§ **Texte fourni**
┏━━
6 jours en vallée d'Aspe
Objectif de la semaine : découvrir le cirque de Lescun en évitant au maximum les itinéraires "touristiques" et en prendre plein les yeux et les mollets !
J1 : Tour des aiguilles d'Ansabère - 16 kms - 1400 m D+
Nous empruntons le sentier qui mène aux cabanes d'Ansabère, sentier très parcouru car voie d'accès principale aux aiguilles d'Ansabère....
Le brouillard se déchire peu au-dessus de ces cabanes au moment de bifurquer en direction du col de la Chourique.
Nous apercevons néanmoins la petite aiguille d'Ansabère, vertigineuse, sur notre droite.
Les choses sérieuses commencent à partir du col : nous abandonnons le sentier qui part sur la gauche pour nous diriger tout droit dans un immense pierrier et contourner un espèce de ressaut rocheux. C'est dans cette zone désertique que nous apercevons un troupeau d'une trentaine d'isards, dont une partie, les plus curieux certainement, viennent se percher en observation au-dessus de nous...
C'est le moment de mettre le cap vers le premier sommet du jour...Il n'y a pas vraiment de sentier et c'est au "feeling" que nous prenons de l'altitude, escaladant parfois quelques rochers avant de découvrir qu'un passage plus facile existait quelques mètres plus loin...
┗━━
§ **Données fournies**
┏━━
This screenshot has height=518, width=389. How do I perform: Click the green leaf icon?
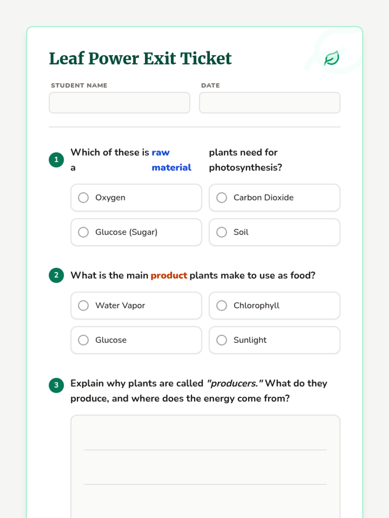[332, 58]
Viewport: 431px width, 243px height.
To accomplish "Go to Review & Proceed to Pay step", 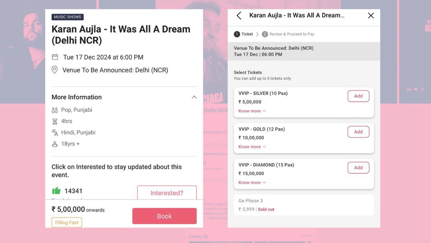I will [x=288, y=34].
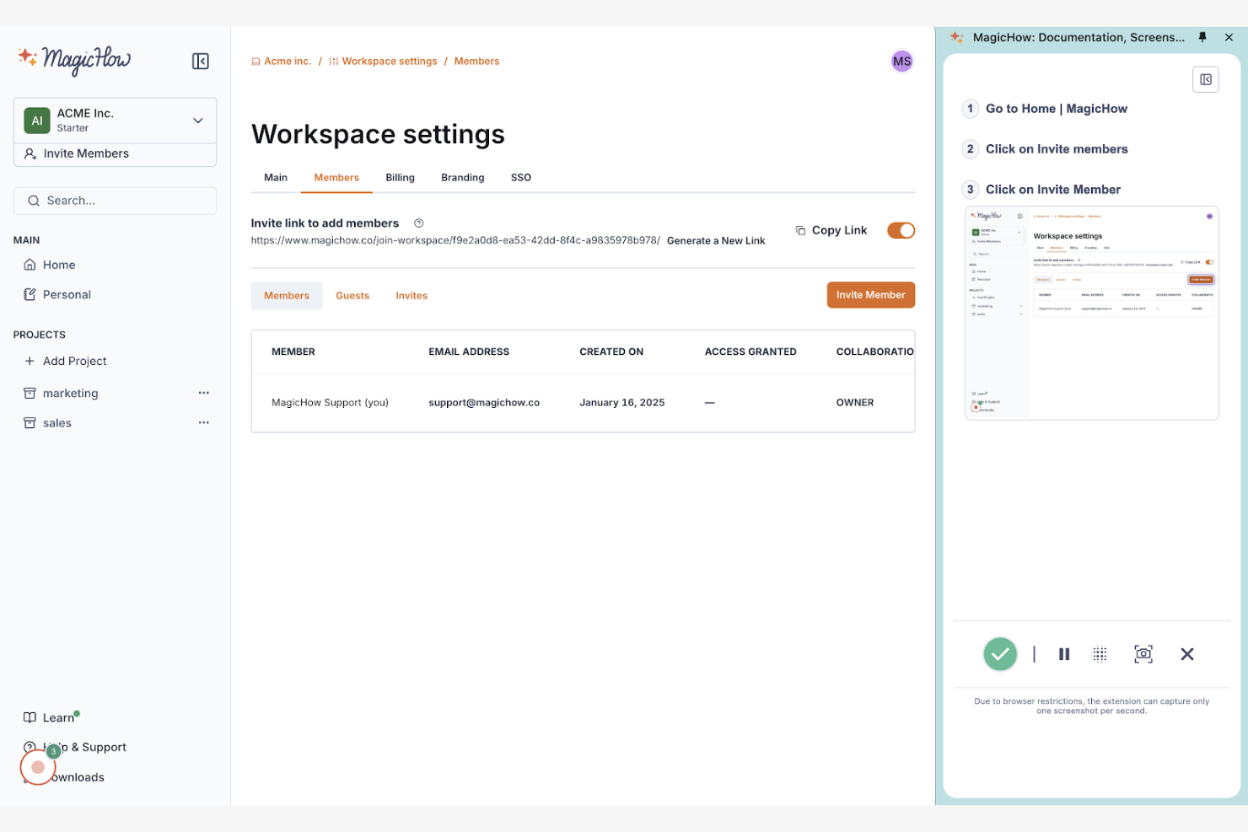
┗━━
§ **Consigne**
Citez mot pour mot, s'il vous plaît, le passage du récit de randonnée en vallée d'Aspe qui va de « Le brouillard se » jusqu'à « mètres plus loin... ».

§ **Réponse complète**
Le brouillard se déchire peu au-dessus de ces cabanes au moment de bifurquer en direction du col de la Chourique.
Nous apercevons néanmoins la petite aiguille d'Ansabère, vertigineuse, sur notre droite.
Les choses sérieuses commencent à partir du col : nous abandonnons le sentier qui part sur la gauche pour nous diriger tout droit dans un immense pierrier et contourner un espèce de ressaut rocheux. C'est dans cette zone désertique que nous apercevons un troupeau d'une trentaine d'isards, dont une partie, les plus curieux certainement, viennent se percher en observation au-dessus de nous...
C'est le moment de mettre le cap vers le premier sommet du jour...Il n'y a pas vraiment de sentier et c'est au "feeling" que nous prenons de l'altitude, escaladant parfois quelques rochers avant de découvrir qu'un passage plus facile existait quelques mètres plus loin...